From the line containing "GET UPDATES & OFFERS (269, 2145)" to the last line of the records, please reproduce every line exactly and nothing more.

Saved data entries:
···

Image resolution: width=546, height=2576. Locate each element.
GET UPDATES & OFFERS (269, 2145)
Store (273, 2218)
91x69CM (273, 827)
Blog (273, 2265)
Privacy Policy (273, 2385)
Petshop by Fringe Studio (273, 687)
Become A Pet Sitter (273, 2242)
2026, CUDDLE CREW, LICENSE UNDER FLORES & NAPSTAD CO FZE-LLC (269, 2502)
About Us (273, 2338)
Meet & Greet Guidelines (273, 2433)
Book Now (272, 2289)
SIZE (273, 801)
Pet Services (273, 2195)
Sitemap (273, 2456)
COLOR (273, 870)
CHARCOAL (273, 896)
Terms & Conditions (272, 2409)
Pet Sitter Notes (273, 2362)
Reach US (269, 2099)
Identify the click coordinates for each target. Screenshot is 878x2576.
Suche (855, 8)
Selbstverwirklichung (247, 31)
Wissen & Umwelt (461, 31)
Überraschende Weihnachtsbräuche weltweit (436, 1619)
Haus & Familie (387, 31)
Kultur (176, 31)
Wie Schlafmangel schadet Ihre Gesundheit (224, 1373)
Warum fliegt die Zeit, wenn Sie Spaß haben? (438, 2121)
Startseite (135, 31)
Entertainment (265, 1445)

···

▶ _YOUR SOLUTION_
GET UPDATES & OFFERS (269, 2145)
Store (273, 2218)
91x69CM (273, 827)
Blog (273, 2265)
Privacy Policy (273, 2385)
Petshop by Fringe Studio (273, 687)
Become A Pet Sitter (273, 2242)
2026, CUDDLE CREW, LICENSE UNDER FLORES & NAPSTAD CO FZE-LLC (269, 2502)
About Us (273, 2338)
Meet & Greet Guidelines (273, 2433)
Book Now (272, 2289)
SIZE (273, 801)
Pet Services (273, 2195)
Sitemap (273, 2456)
COLOR (273, 870)
CHARCOAL (273, 896)
Terms & Conditions (272, 2409)
Pet Sitter Notes (273, 2362)
Reach US (269, 2099)
Identify the click coordinates for each target. Screenshot is 878x2576.
Suche (855, 8)
Selbstverwirklichung (247, 31)
Wissen & Umwelt (461, 31)
Überraschende Weihnachtsbräuche weltweit (436, 1619)
Haus & Familie (387, 31)
Kultur (176, 31)
Wie Schlafmangel schadet Ihre Gesundheit (224, 1373)
Warum fliegt die Zeit, wenn Sie Spaß haben? (438, 2121)
Startseite (135, 31)
Entertainment (265, 1445)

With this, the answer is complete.